A Biblioteca Municipal Professor Machado Vilela, em Vila Verde, assinalou esta terça-feira os 70 anos do jornal O Vilaverdense com uma sessão comemorativa e a abertura de uma exposição, patente até ao final de abril, que mostra a evolução deste órgão de comunicação.
O diretor do jornal O Vilaverdense, Carlos Silva, assinalou os 70 anos da publicação com um discurso centrado na memória, na missão e na responsabilidade do jornalismo, sublinhando o percurso de um projeto “assente em bases sólidas” e fiel aos seus princípios fundadores.
Na intervenção, destacou o papel do jornal enquanto instrumento de informação, formação e reflexão crítica, evocando o pensamento de Eça de Queirós para reforçar a ideia de um jornalismo que deve assumir-se como motor de consciência cívica e social, sendo capaz de “despertar consciências, provocar reflexão, questionar, agitar e dar voz às questões mais exigentes e desafiantes”.

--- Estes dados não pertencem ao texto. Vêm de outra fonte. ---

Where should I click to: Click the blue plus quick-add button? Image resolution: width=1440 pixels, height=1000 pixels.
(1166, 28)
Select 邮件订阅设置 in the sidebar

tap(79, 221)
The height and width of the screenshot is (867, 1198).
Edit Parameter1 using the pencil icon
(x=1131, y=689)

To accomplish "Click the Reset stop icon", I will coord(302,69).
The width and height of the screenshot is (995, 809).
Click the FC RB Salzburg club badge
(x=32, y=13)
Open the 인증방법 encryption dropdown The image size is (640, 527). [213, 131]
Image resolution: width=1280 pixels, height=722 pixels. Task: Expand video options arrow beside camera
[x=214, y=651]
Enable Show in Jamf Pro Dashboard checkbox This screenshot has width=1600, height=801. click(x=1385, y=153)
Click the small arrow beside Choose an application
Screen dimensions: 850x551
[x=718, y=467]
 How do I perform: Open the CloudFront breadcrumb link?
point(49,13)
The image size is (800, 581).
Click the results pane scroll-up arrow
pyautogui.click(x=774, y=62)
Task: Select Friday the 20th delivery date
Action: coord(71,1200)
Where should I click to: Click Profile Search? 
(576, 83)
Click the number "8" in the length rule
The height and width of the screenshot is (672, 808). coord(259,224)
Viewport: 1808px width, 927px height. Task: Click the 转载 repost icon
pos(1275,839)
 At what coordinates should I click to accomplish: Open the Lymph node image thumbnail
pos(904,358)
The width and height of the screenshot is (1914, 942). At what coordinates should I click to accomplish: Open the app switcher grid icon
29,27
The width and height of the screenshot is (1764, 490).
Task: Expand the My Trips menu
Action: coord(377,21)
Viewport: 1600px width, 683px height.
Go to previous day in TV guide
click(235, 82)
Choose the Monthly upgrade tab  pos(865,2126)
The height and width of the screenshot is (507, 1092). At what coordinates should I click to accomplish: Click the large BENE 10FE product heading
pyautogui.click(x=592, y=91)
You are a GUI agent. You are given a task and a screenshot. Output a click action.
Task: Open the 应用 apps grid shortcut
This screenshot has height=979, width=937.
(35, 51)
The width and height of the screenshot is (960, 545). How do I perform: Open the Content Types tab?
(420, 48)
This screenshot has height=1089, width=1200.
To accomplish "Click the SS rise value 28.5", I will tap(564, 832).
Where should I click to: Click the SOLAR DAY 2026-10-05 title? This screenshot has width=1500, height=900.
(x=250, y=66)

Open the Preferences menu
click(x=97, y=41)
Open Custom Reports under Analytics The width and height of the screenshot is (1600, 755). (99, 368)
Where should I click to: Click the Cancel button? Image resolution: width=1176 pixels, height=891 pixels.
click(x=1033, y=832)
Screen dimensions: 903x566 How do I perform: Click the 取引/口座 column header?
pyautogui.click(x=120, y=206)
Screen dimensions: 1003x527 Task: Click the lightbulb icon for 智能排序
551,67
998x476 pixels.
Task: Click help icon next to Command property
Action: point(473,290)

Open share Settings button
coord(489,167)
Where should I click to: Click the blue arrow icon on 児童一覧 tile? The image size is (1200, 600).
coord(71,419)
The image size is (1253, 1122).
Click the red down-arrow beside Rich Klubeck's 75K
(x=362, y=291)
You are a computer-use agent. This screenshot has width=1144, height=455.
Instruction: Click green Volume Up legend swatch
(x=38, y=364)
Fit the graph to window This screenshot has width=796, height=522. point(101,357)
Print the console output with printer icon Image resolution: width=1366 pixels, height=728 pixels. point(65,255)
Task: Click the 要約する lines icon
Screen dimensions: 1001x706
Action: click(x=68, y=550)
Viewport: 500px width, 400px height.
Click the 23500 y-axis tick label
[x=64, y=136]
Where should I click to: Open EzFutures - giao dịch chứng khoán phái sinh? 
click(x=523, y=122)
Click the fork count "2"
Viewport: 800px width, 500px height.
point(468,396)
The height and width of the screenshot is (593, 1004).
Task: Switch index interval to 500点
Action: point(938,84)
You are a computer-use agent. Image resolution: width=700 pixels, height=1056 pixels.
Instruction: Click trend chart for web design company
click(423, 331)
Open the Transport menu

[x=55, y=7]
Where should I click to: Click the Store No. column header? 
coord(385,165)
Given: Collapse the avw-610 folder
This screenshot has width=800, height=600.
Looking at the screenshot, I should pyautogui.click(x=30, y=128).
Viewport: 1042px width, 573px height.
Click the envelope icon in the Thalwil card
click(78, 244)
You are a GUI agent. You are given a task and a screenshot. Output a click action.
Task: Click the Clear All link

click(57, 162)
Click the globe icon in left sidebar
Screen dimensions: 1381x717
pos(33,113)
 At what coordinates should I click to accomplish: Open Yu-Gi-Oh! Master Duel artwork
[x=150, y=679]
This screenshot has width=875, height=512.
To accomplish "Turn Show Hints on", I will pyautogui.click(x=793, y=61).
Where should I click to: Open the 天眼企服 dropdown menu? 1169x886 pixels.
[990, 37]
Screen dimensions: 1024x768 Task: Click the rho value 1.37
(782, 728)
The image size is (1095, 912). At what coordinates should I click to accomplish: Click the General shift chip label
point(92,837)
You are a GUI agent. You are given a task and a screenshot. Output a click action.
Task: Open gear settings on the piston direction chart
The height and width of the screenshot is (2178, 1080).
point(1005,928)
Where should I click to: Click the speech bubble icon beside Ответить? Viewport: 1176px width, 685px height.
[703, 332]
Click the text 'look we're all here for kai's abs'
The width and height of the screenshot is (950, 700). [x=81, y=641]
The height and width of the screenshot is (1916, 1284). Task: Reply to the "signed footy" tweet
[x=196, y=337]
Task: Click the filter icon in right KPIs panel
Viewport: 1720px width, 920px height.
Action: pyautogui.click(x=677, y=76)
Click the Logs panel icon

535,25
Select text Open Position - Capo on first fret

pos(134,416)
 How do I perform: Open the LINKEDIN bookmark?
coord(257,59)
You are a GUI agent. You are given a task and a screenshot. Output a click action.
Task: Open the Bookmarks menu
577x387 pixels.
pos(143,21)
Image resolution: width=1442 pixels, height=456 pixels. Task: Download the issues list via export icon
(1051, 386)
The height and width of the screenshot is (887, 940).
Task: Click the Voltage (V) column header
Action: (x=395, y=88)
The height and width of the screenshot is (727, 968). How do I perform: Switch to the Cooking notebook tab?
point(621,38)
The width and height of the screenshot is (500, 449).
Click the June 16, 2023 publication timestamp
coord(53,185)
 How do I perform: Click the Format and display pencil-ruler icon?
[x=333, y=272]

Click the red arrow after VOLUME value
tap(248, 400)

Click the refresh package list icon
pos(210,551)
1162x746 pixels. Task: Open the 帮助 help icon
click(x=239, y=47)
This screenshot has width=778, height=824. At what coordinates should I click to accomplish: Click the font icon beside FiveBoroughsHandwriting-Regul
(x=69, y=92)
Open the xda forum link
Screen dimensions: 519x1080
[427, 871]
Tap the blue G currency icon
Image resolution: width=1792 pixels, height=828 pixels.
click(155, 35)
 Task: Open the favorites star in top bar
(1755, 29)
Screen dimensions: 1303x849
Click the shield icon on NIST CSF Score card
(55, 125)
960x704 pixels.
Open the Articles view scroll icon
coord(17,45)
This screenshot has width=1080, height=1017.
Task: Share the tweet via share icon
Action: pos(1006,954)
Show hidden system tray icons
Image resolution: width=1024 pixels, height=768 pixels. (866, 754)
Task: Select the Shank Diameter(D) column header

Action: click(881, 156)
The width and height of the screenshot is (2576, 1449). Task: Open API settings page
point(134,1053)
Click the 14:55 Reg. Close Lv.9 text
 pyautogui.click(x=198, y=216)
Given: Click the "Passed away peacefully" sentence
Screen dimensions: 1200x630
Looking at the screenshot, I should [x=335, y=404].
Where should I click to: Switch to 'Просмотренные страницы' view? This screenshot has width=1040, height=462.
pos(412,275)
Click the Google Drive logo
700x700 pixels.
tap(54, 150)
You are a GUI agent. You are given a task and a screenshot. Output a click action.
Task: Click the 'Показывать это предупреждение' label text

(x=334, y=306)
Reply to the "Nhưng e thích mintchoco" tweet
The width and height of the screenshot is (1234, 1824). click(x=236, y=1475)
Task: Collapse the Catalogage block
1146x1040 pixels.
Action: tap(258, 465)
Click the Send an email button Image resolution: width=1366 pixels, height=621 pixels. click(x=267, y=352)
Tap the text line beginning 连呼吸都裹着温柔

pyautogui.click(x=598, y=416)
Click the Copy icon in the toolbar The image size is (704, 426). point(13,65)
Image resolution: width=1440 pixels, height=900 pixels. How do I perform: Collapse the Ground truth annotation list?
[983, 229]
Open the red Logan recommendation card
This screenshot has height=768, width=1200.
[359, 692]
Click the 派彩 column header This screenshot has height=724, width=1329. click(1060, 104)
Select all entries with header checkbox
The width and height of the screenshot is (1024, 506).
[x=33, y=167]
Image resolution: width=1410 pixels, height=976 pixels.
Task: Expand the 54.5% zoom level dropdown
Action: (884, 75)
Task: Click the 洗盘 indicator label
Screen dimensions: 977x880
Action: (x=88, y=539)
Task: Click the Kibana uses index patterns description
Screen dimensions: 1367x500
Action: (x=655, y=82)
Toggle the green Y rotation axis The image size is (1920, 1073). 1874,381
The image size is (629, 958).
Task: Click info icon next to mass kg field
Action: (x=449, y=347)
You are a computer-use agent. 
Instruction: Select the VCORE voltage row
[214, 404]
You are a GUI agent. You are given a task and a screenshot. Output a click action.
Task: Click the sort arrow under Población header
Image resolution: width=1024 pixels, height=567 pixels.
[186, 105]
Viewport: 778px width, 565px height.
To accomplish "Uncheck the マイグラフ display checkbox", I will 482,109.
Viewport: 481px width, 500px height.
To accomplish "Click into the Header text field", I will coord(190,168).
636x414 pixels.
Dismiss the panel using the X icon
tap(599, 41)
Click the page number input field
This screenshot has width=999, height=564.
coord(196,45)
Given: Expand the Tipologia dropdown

Carlos Silva recordou ainda o contexto do nascimento do jornal, durante o Estado Novo, marcado pela censura, bem como a sua capacidade de resistência e adaptação ao longo das décadas, incluindo a aposta no digital, sem abandonar o valor da edição em papel.
A sessão contou também com intervenções de várias personalidades ligadas ao concelho e à história do jornal. O padre Sandro Vasconcelos, atual presidente da Confraria do Alívio, entidade responsável pela fundação de O Vilaverdense, sublinhou a importância da memória coletiva, referindo que a exposição inaugurada “é a história de uma região”, e destacou o papel do jornal como “veículo de evangelização”, dando voz às paróquias, tradições e expressões da religiosidade popular.
GUARDIÃO DA MEMÓRIA COLETIVA
Já a bibliotecária Manuela Barreto Nunes contextualizou o surgimento de O Vilaverdense no panorama da imprensa local, salientando que o jornal veio colmatar uma lacuna existente e que, ao longo de 70 anos, se tem afirmado como um “fator de coesão territorial”. Destacou ainda o seu valor enquanto fonte histórica, permitindo estudar em profundidade a evolução do concelho na segunda metade do século XX, desde a micro à macro-história.
Também Alberto Nídio Silva enalteceu o papel do jornal como “guardião da memória coletiva”, sublinhando a sua importância para investigadores e para a preservação da identidade local, manifestando “profunda admiração” por quem se dedica à imprensa regional.
Por sua vez, Salvador de Sousa, antigo chefe de redação de um outro jornal de Vila Verde, recordou a evolução desde os tempos em que a produção era artesanal e condicionada pela censura, até à modernização tecnológica. Destacou que O Vilaverdense se tornou um “porta-voz” da comunidade, inicialmente muito ligado à vida local — com notícias de acontecimentos sociais e desportivos — e, mais tarde, como jornal mais generalista, acompanhando as mudanças do tempo.
A encerrar, a presidente da Câmara Municipal de Vila Verde, Júlia Fernandes, considerou o jornal um meio fundamental para preservar e divulgar a história e a identidade do concelho. Destacou a sua capacidade de adaptação, a forte presença digital e a cobertura “exaustiva e permanente” dos acontecimentos locais, defendendo a importância de um jornalismo sério, assente em factos e no contraditório, num contexto marcado pela proliferação de desinformação.
A sessão ficou ainda marcada pela evocação de todos os que contribuíram para a história do jornal.
Patente no piso superior da biblioteca, a exposição pode ser visitada até ao final de abril. Integra o primeiro número publicado, em 19 de março de 1956, tendo também um quadro interativo sobre a história do jornal e da própria imprensa.